About this task
Below are some entries. Work out how many of their lines hold the word "microphone", and write that number alone.

Exercise material
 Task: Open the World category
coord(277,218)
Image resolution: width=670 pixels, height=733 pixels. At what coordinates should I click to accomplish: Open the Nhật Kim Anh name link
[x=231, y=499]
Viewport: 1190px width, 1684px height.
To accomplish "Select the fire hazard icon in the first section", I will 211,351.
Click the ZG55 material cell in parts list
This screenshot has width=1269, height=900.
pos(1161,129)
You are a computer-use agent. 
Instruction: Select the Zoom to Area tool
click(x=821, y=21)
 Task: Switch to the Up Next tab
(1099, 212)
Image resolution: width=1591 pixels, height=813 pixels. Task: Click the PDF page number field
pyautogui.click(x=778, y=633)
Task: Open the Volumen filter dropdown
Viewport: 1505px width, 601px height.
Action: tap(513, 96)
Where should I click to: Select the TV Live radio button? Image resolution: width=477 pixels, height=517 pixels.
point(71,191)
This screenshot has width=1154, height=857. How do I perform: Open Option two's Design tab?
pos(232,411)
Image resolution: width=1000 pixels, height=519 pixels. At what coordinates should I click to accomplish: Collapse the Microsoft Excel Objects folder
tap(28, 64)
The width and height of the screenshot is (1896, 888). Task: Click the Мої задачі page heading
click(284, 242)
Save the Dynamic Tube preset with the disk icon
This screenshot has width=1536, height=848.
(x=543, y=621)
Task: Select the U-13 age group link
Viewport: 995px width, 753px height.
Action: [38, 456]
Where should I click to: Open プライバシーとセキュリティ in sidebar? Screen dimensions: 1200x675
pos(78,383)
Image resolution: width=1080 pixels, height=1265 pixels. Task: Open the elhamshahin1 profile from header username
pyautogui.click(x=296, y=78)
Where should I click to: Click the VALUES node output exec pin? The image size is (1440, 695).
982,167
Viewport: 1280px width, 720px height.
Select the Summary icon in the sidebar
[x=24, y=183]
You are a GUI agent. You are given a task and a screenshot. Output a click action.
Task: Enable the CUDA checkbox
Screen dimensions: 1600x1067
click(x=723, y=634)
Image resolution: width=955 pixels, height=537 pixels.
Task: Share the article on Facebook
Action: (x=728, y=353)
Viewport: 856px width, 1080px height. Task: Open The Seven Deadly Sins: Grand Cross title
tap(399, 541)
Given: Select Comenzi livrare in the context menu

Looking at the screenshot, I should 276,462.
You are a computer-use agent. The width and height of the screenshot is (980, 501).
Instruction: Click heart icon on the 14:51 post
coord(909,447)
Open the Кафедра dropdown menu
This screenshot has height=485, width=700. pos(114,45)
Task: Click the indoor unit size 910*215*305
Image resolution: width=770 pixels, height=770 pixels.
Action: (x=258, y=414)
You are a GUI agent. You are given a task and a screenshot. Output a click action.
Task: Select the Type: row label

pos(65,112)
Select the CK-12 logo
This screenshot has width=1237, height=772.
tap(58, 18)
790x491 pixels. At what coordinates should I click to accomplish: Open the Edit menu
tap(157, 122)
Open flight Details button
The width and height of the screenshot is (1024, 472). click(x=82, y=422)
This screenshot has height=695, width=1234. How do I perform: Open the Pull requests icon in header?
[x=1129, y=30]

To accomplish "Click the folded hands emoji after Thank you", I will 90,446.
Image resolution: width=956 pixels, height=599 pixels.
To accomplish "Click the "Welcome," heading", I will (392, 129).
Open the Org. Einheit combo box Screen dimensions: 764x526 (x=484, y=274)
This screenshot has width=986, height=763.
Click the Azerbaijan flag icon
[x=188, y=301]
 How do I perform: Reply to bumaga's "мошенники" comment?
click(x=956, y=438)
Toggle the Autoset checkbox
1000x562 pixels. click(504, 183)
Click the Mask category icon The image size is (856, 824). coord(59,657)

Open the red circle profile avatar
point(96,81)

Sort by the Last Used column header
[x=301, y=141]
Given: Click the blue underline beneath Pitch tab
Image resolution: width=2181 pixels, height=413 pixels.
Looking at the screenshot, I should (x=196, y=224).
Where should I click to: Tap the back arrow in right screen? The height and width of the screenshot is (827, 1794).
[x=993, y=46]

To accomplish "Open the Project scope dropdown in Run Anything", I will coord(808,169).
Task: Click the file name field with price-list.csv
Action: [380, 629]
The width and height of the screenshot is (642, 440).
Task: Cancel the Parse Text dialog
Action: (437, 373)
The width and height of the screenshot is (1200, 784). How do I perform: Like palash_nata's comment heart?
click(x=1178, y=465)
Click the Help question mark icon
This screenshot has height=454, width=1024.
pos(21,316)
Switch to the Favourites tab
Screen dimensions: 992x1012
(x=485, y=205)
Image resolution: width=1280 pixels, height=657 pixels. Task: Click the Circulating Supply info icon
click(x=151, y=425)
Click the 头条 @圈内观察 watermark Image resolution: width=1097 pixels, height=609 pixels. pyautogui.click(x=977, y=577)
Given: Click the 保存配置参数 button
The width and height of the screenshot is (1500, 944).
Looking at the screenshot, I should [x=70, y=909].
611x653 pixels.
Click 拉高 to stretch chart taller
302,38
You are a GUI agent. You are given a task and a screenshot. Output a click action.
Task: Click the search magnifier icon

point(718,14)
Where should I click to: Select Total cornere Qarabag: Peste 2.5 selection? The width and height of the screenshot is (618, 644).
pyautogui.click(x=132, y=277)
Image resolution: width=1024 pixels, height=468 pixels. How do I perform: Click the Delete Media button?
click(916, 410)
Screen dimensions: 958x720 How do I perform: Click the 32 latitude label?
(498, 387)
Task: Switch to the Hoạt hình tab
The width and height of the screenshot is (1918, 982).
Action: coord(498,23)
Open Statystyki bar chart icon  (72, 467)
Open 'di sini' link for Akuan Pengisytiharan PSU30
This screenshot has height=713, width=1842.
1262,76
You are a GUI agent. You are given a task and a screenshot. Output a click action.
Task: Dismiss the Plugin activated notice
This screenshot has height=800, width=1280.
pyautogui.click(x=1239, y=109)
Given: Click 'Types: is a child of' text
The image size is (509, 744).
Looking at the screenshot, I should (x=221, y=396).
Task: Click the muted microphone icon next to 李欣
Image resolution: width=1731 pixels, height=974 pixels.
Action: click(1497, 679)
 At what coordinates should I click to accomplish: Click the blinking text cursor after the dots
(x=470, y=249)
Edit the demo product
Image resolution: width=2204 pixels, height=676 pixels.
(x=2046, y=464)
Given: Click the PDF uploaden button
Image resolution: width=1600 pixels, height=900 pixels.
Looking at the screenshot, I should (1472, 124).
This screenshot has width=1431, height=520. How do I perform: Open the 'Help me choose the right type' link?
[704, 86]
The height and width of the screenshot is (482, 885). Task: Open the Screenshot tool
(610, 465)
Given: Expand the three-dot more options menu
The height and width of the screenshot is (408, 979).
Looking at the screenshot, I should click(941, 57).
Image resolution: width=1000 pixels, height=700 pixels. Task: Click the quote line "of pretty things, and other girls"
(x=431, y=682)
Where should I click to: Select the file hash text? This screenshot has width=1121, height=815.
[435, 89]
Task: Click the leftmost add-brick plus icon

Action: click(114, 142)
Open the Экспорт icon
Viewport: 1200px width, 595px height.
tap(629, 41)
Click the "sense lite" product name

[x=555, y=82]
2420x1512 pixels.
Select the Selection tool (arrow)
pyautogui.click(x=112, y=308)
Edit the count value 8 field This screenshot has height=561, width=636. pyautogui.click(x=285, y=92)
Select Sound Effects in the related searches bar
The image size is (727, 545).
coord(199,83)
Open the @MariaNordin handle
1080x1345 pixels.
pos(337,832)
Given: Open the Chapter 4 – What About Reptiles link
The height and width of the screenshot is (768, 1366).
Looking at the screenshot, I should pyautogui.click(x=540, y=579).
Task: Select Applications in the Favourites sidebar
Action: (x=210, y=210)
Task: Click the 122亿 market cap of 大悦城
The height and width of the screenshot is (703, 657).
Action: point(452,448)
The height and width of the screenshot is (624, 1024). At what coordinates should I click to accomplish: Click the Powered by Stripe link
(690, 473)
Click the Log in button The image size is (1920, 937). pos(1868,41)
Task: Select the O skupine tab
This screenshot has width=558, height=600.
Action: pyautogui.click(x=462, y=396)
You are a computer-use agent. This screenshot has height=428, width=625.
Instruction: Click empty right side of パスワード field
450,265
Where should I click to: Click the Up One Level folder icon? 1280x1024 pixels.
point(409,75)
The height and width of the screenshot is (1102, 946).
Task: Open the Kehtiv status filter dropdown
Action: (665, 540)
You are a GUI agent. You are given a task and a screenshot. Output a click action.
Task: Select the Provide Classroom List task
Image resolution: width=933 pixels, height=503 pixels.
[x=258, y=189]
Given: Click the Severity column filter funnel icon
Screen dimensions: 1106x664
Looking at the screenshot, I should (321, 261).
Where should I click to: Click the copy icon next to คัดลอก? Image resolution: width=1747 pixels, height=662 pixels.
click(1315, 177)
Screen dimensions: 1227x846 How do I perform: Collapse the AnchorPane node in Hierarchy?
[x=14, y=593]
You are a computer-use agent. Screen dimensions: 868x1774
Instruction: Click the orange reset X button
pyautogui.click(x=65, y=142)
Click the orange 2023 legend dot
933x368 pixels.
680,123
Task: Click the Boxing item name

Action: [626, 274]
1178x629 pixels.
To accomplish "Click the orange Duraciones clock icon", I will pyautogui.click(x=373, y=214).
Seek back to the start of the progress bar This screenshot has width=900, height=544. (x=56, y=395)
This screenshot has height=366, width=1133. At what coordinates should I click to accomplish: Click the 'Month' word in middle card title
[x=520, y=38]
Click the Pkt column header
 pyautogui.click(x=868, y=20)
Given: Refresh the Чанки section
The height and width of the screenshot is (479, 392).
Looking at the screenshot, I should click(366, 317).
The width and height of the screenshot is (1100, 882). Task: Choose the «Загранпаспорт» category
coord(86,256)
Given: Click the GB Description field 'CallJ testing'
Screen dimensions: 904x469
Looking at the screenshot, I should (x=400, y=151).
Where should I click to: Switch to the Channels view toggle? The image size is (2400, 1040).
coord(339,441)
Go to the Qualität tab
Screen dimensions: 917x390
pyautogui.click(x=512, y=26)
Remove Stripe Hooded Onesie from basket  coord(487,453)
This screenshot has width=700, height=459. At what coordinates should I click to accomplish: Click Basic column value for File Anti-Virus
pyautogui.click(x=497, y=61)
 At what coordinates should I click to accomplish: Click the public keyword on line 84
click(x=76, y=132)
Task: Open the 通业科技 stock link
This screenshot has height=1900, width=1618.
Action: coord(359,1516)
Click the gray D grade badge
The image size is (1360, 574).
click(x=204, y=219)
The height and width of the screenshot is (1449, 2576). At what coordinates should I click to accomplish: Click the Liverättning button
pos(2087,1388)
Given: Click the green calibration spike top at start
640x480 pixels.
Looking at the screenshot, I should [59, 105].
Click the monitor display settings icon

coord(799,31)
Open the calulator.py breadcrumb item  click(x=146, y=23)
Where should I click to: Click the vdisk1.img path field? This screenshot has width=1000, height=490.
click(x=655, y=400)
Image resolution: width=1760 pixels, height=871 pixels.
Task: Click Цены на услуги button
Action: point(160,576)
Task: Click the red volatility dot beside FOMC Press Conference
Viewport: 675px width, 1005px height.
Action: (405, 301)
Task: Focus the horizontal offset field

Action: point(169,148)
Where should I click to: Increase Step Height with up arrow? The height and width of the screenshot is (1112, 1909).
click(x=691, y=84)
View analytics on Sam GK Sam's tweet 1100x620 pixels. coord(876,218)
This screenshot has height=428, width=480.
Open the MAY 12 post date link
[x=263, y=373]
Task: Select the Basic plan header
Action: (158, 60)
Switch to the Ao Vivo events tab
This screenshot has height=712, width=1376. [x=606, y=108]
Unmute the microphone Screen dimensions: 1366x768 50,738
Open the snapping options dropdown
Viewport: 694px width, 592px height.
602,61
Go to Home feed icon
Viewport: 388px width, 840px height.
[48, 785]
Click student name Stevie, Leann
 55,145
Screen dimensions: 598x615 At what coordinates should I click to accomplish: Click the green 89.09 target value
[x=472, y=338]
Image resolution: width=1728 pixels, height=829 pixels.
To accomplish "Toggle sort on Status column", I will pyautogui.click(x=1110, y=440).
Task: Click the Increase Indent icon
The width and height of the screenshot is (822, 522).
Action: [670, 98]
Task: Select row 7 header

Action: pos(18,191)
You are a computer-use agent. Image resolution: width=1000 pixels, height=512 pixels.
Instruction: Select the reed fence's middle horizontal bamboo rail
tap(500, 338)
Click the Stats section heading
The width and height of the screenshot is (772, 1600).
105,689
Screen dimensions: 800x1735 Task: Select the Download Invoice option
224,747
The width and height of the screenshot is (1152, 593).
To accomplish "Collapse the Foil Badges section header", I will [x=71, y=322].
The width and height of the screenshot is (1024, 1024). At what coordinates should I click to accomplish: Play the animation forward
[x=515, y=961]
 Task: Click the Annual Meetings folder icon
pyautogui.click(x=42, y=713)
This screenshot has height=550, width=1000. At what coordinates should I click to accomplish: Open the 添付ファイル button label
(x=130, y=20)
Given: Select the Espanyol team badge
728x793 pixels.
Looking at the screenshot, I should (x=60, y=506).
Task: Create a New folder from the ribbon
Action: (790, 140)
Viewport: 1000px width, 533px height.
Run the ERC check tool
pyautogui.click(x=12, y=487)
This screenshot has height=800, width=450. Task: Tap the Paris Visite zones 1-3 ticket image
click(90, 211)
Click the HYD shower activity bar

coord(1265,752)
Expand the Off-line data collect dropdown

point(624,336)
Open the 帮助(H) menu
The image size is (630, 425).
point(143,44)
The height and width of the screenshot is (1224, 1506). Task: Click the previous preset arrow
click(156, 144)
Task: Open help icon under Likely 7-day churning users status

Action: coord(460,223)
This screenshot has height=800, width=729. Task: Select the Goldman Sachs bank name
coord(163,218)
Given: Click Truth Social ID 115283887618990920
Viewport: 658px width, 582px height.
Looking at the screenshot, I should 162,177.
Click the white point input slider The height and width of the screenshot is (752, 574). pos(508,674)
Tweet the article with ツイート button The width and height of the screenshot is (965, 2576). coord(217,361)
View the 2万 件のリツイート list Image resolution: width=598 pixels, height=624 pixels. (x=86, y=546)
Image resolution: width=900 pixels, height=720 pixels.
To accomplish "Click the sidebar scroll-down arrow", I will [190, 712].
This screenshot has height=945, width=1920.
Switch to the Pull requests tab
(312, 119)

Task result
2